Federal court rejects FCC's 'net neutrality' rules for Internet providers

Washington PostJanuary 14, 2014 

— A federal appeals court has struck down the U.S. government’s rationale for regulating broadband Internet providers, opening the door for telecom companies to exert more control over what consumers see online.

The ruling took aim at the so-called “Net neutrality” rule that required broadband companies to treat all Internet content equally. But now, a company such as TimeWarner Cable could speed up access to Disney websites for a fee, essentially creating a system that would offer the fastest service to the highest bidder.

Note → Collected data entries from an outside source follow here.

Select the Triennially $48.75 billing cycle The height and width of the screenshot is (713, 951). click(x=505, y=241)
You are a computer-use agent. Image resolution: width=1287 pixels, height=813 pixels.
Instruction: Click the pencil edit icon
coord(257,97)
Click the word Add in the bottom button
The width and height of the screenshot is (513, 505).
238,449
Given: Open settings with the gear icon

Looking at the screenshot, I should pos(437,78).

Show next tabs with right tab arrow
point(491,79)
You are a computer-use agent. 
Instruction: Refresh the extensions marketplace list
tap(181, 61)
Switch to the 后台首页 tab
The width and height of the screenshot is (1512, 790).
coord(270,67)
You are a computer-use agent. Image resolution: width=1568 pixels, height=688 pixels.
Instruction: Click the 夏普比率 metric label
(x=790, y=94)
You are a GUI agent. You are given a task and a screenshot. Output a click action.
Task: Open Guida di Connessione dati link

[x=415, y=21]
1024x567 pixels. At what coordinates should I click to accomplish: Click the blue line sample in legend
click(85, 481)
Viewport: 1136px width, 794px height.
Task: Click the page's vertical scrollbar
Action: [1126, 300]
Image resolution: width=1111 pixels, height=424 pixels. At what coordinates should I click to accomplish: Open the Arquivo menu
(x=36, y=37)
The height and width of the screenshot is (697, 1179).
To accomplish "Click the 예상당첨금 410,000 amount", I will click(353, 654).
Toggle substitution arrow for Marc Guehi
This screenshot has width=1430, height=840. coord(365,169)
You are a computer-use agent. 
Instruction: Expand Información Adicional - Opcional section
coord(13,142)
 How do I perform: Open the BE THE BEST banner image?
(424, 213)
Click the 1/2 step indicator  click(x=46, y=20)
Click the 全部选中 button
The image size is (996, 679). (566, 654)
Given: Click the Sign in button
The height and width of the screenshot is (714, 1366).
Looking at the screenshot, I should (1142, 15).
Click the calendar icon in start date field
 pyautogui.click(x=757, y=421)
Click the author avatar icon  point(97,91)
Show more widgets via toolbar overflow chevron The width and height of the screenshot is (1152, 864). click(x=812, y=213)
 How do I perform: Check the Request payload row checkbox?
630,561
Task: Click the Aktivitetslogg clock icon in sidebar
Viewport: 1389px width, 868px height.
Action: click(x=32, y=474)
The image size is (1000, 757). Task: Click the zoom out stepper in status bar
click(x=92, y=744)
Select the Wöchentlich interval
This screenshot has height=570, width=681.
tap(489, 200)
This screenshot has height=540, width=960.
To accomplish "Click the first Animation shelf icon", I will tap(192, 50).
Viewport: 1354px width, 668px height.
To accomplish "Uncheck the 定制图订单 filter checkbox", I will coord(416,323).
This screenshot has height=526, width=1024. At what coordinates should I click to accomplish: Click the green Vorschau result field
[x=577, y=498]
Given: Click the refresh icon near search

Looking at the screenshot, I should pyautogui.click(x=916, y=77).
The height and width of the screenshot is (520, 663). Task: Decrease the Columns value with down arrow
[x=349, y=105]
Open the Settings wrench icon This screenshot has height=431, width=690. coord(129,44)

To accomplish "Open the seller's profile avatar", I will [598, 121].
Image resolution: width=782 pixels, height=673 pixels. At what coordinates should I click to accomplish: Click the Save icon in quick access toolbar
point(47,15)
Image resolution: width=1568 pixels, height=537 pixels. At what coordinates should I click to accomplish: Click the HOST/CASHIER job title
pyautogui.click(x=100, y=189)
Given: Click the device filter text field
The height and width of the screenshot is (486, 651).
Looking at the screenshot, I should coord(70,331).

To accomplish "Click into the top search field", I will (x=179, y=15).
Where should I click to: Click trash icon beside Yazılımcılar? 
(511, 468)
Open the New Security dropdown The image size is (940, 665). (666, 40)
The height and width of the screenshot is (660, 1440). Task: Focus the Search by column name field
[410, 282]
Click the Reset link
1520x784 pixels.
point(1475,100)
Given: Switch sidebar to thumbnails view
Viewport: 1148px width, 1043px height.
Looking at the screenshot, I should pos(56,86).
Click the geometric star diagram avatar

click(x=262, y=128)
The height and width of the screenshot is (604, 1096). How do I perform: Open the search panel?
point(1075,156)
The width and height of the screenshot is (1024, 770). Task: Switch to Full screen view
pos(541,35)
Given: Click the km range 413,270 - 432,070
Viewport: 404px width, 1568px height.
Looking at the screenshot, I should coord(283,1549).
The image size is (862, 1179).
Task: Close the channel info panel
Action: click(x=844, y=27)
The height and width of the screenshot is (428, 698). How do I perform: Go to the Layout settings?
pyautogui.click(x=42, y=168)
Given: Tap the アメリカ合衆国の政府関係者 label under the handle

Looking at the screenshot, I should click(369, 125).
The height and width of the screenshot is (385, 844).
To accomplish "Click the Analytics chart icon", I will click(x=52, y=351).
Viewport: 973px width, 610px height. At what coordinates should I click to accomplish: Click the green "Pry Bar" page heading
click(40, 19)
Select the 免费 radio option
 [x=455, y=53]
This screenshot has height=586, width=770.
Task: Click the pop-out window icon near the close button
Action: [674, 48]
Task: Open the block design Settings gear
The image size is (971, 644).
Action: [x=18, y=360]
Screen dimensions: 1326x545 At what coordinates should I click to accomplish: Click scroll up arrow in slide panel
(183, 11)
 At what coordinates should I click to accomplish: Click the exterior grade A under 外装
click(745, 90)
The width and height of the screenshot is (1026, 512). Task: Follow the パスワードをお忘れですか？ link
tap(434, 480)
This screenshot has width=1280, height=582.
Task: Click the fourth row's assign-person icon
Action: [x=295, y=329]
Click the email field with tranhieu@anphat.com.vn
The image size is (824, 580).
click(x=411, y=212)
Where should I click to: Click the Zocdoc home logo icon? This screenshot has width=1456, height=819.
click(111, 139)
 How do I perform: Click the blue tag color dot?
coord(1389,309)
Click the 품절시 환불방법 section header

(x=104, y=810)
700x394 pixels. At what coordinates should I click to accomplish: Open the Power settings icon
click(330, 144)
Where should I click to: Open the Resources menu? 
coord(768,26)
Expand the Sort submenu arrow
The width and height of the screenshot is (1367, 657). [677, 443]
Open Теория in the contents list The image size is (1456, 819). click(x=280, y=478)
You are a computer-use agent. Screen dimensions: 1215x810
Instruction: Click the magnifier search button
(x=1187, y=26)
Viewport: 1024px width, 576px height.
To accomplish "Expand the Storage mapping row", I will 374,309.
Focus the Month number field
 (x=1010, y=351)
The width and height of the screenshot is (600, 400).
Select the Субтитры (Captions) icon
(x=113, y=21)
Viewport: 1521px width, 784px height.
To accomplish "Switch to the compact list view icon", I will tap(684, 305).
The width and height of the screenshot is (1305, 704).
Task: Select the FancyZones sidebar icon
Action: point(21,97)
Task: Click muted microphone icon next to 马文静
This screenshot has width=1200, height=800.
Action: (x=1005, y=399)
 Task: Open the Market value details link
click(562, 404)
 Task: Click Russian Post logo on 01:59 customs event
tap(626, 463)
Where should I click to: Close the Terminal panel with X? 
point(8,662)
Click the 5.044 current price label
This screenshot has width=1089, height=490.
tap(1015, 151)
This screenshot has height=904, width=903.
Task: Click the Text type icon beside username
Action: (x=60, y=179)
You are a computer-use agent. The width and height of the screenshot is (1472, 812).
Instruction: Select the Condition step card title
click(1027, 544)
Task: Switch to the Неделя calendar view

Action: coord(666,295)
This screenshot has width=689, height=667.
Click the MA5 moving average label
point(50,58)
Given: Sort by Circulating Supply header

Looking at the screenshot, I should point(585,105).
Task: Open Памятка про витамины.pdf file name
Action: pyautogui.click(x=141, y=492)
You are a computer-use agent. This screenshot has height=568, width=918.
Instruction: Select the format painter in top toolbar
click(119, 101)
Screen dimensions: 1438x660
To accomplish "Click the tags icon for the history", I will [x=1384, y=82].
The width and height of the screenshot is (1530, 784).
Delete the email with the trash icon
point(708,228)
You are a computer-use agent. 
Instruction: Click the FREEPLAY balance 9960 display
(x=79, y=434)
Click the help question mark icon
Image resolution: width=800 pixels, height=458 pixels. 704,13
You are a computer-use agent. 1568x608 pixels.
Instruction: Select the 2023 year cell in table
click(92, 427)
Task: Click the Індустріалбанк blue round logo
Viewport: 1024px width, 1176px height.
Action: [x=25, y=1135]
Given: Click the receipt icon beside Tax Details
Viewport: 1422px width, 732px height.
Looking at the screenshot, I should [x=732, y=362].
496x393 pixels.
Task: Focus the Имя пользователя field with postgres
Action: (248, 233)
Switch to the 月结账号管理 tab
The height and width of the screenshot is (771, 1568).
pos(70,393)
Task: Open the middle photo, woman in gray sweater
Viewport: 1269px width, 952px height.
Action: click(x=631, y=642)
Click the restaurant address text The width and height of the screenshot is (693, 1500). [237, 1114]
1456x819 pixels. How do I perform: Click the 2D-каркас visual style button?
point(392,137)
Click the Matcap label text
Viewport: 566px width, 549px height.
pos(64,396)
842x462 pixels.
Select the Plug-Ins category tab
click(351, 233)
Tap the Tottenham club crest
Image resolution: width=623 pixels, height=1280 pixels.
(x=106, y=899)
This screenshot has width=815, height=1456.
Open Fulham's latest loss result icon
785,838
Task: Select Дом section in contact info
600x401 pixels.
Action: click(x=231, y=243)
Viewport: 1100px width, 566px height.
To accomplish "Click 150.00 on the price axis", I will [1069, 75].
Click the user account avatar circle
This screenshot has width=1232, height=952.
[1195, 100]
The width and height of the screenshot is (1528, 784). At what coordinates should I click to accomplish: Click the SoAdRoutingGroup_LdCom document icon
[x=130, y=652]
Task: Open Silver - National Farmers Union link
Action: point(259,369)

Ultimately, critics warn, the big, moneyed firms would be favored over the small. Starting up a rival to Netflix, for instance, would be even harder if that company could pay for preferential treatment. Web companies also complained Tuesday that control over the Internet would be concentrated in the hands of a few giant telecom providers.

The “decision is alarming for all Internet users,” said Harvey Anderson, senior vice president of legal affairs for Mozilla. “Essential protections for user choice and online innovation are gone. … Mozilla strongly encourages the FCC and Congress to act in all haste to correct this error.”

The Net neutrality rule had invited a firestorm of protest by telecom firms and lawmakers who say broadband providers should be given more flexibility with their business models to help fuel the industry.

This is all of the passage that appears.